Dissidentes políticos presos após terem a íris escaneada, foragidos identificados pelo jeito de andar ou a forma da orelha. Isso já é realidade em regimes autoritários, enquanto democracias discutem como regular o tema.
Por Redação, com DW - de Abu Dhabi
Em maio deste ano, Khalaf al-Romaithi voou da Turquia para a Jordânia para procurar uma nova escola para seu filho. Mas o dissidente dos Emirados Árabes Unidos acabou preso em seu destino por causa de seus olhos. Ou, para ser mais exato, por causa das informações biométricas que seus olhos continham.
O homem de 58 anos estava viajando com um passaporte turco, mas um escaneamento de suas íris no aeroporto de Amã indicou que ele era o mesmo Khalaf al-Romaithi que havia sido condenado a 15 anos de prisão nos Emirados Árabes Unidos. A sentença havia sido proferida num julgamento coletivo de 94 críticos ao governo emiradense, ocorrido em 2013 e considerado por organizações de direitos humanos como tendo sido politicamente motivado.

Registros de localização de palavras e elementos

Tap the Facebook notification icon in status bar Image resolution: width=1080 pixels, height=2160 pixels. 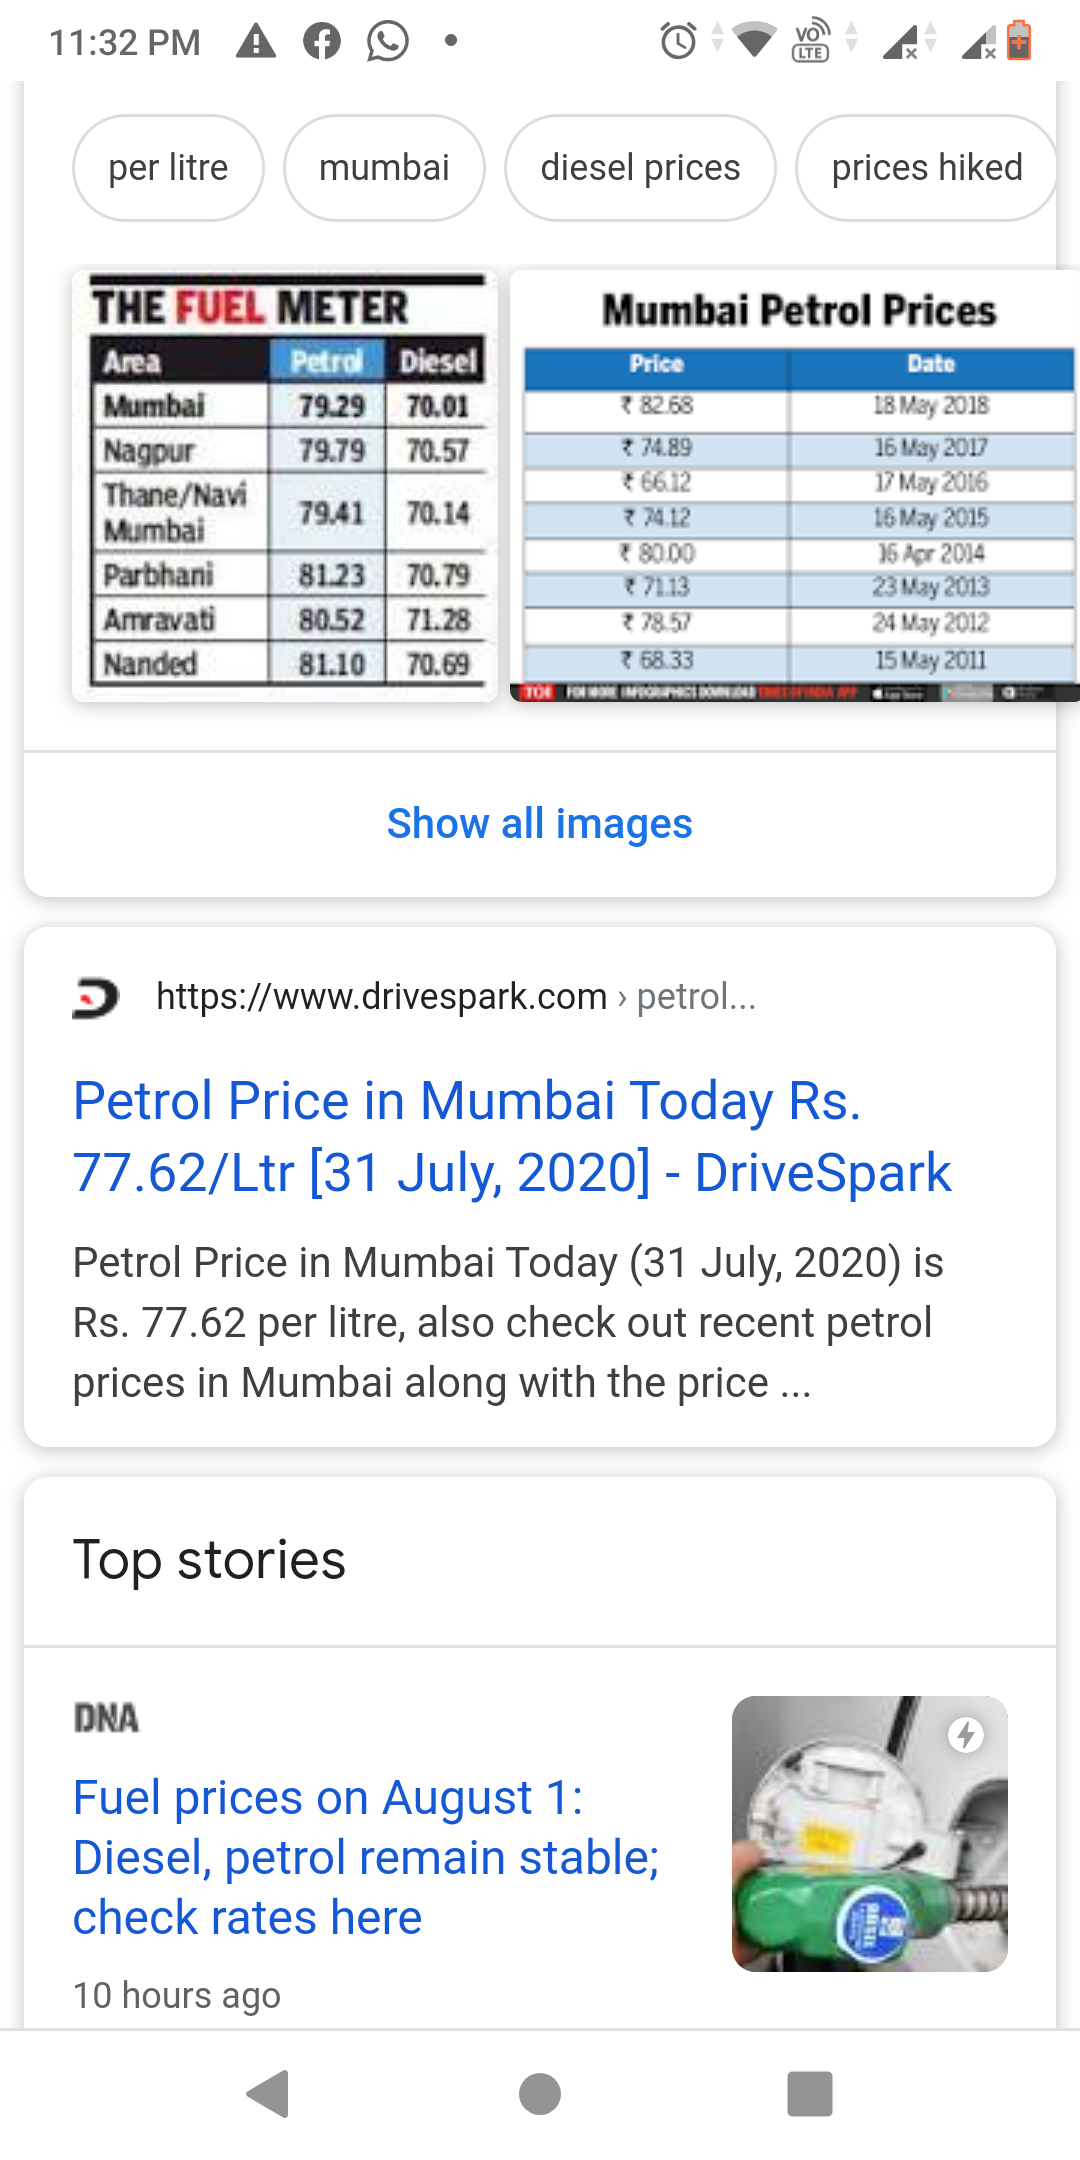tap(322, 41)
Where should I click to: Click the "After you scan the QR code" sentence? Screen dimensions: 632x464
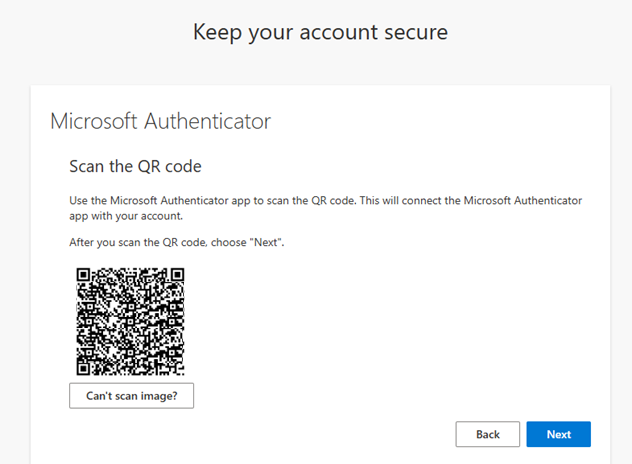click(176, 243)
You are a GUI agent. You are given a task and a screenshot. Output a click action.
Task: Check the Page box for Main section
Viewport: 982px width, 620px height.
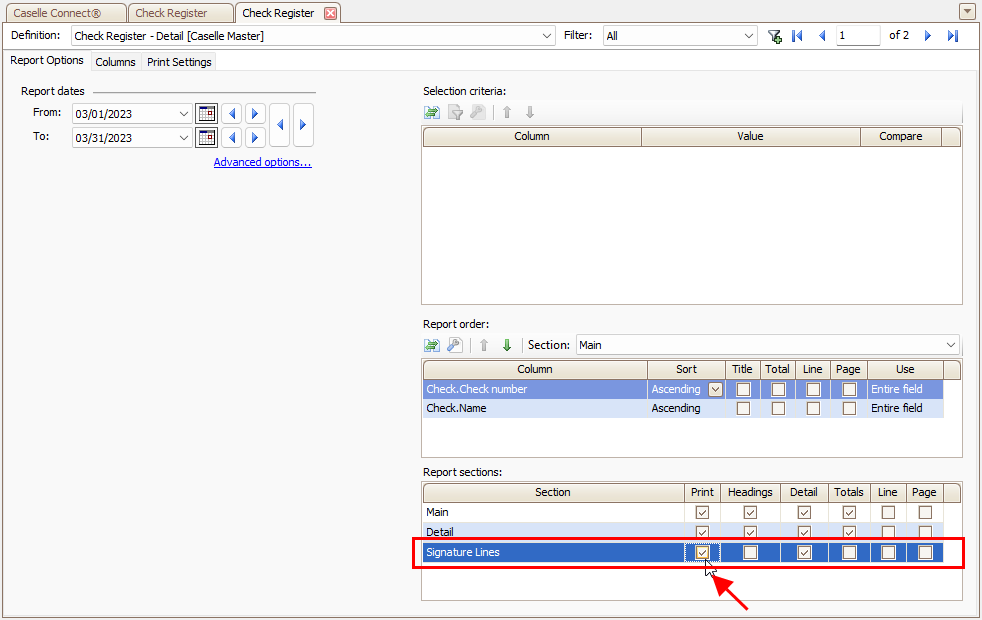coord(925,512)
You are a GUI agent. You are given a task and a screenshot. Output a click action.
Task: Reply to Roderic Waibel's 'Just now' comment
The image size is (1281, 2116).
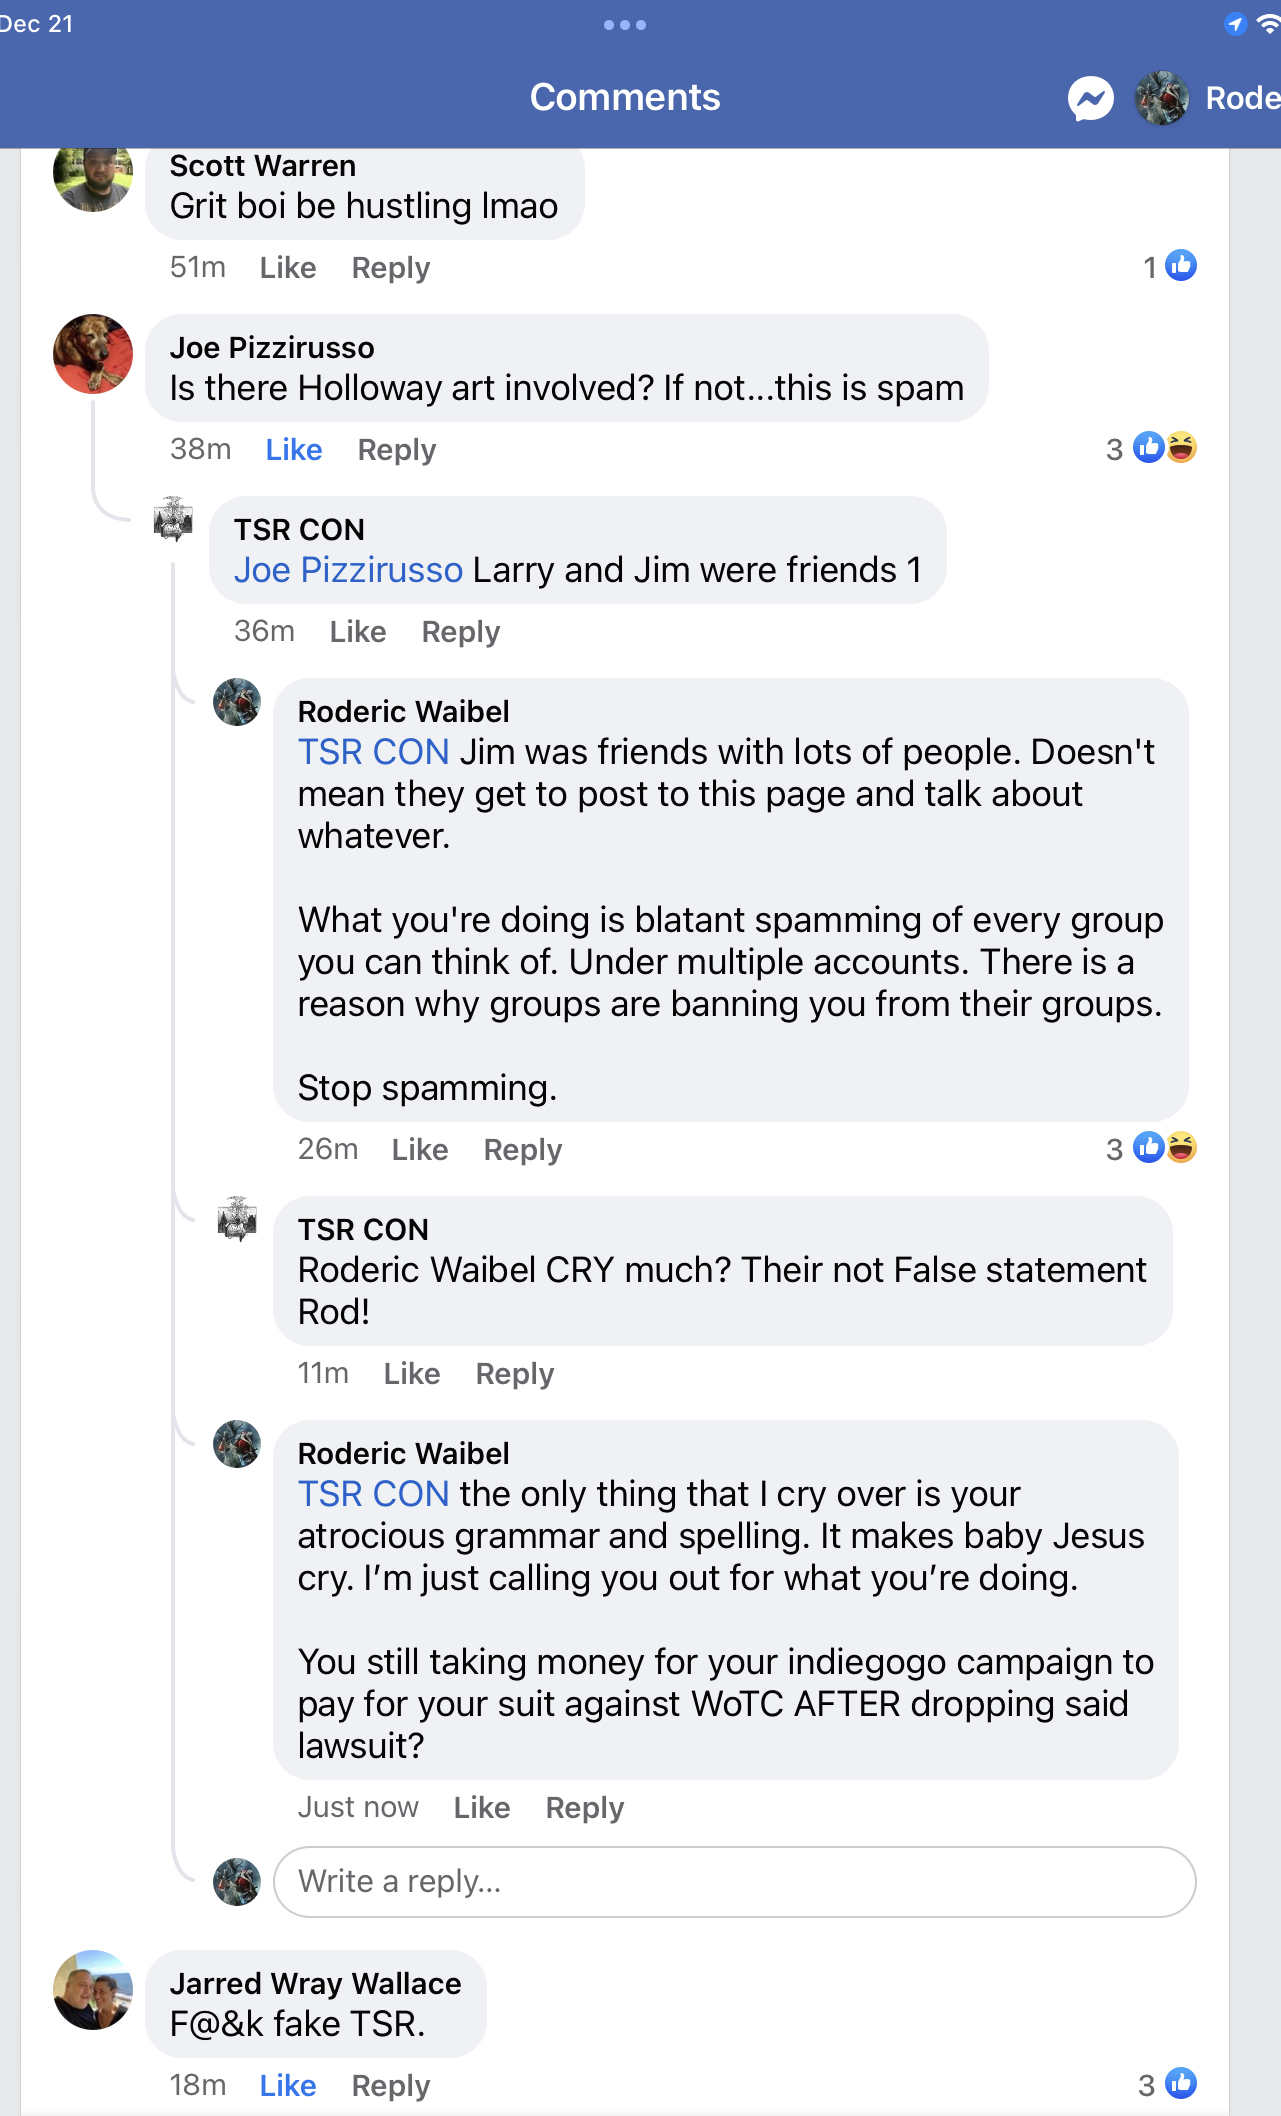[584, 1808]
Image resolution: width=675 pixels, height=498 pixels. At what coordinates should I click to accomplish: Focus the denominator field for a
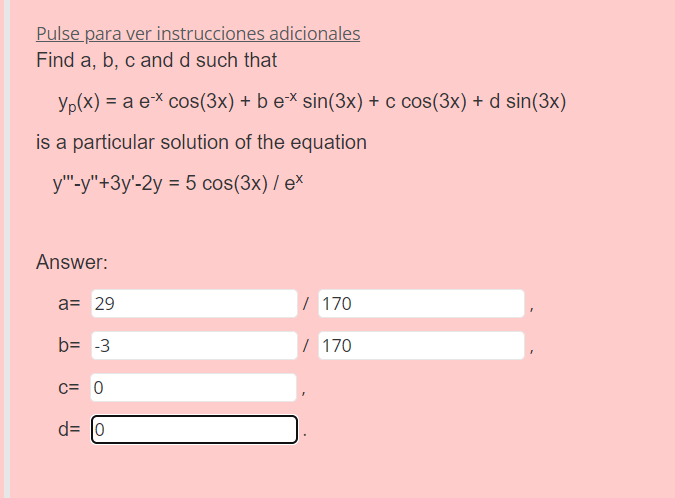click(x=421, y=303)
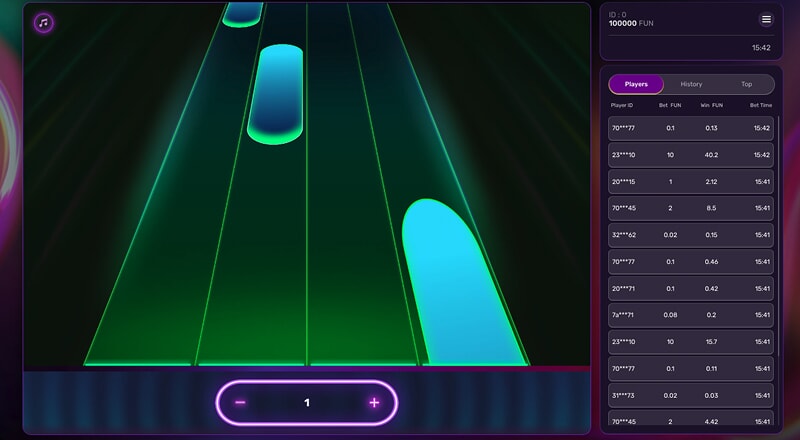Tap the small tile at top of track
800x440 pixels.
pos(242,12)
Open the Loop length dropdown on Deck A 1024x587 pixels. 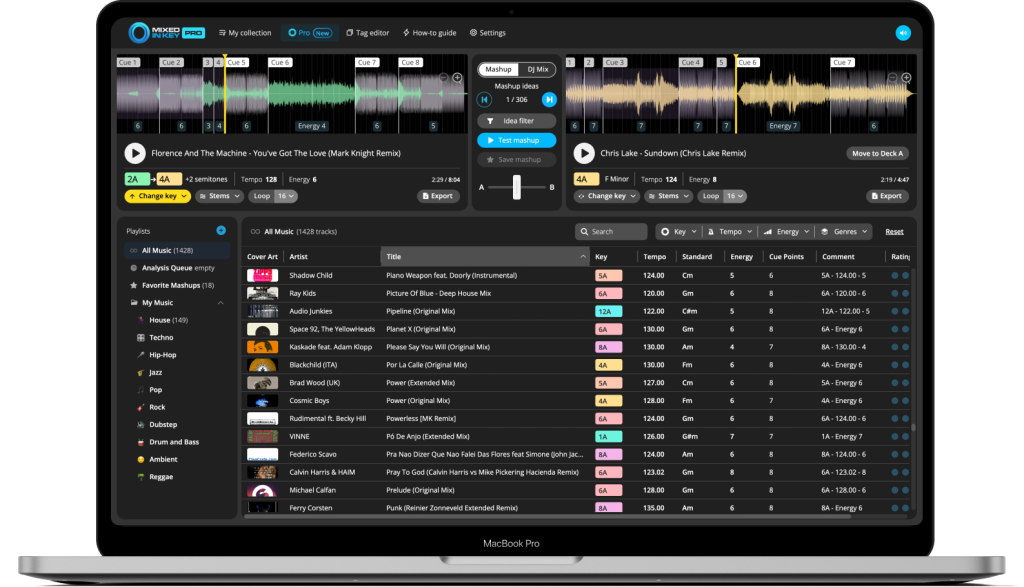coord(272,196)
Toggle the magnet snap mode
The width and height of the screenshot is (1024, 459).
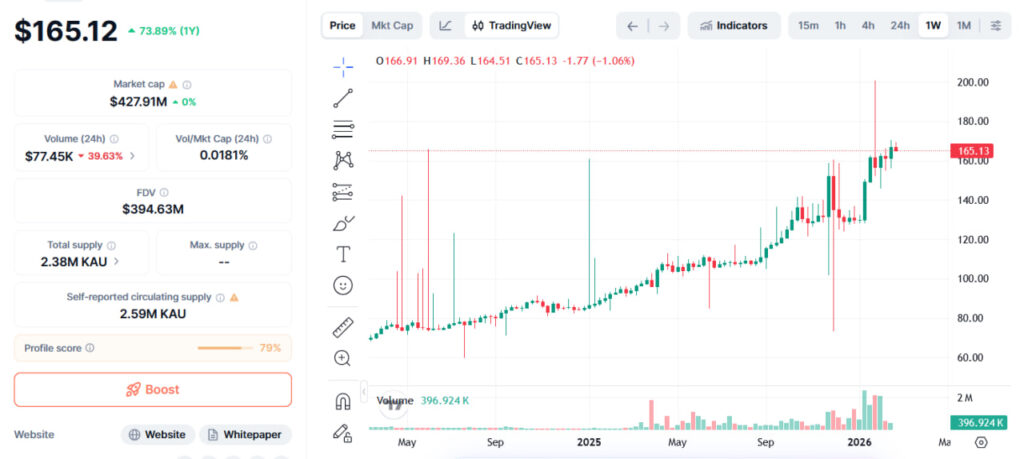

■ PROBLEMA PROPOSTO 1
No texto sobre vigilância biométrica, a quantos anos de prisão Khalaf al-Romaithi havia sido condenado nos Emirados Árabes Unidos?
■ PROBLEMA PROPOSTO 2
Prossiga com o texto sobre vigilância biométrica a partir do ponto em que ele termina.
As linhas não entram em jogo aqui.

■ RESPOSTA 1
A 15 anos de prisão.

■ RESPOSTA 2
– Ele foi detido em Amã após um escaneamento de íris – confirmou Hamad al-Shamsi, diretor do Emirates Detainees Advocacy Center, uma organização que ajuda prisioneiros políticos nos Emirados Árabes Unidos. "Mas ninguém tem certeza de como os jordanianos tinham os dados biométricos de al-Romaithi. É possível que tenham sido fornecidos a eles pelos Emirados Árabes Unidos", disse.
Nem os representantes da Jordânia nem os dos Emirados Árabes Unidos na Alemanha responderam aos pedidos da DW para comentar o assunto. Al-Romaithi foi enviado, ilegalmente, de acordo com advogados – da Jordânia para os Emirados Árabes Unidos, onde está preso.
Sinais preocupantes
– O caso de al-Romaithi é um prenúncio alarmante sobre o uso de informações biométricas pessoais no Oriente Médio – disse Yana Gorokhovskaia, da Freedom House, uma organização de defesa da democracia sediada nos EUA.
– Estamos muito preocupados com o uso crescente da tecnologia biométrica para permitir uma cooperação mais estreita entre governos repressivos, algo que temos visto no Oriente Médio e também na Ásia Central – disse ela à agência alemã de notícias Deutsche Welle (DW).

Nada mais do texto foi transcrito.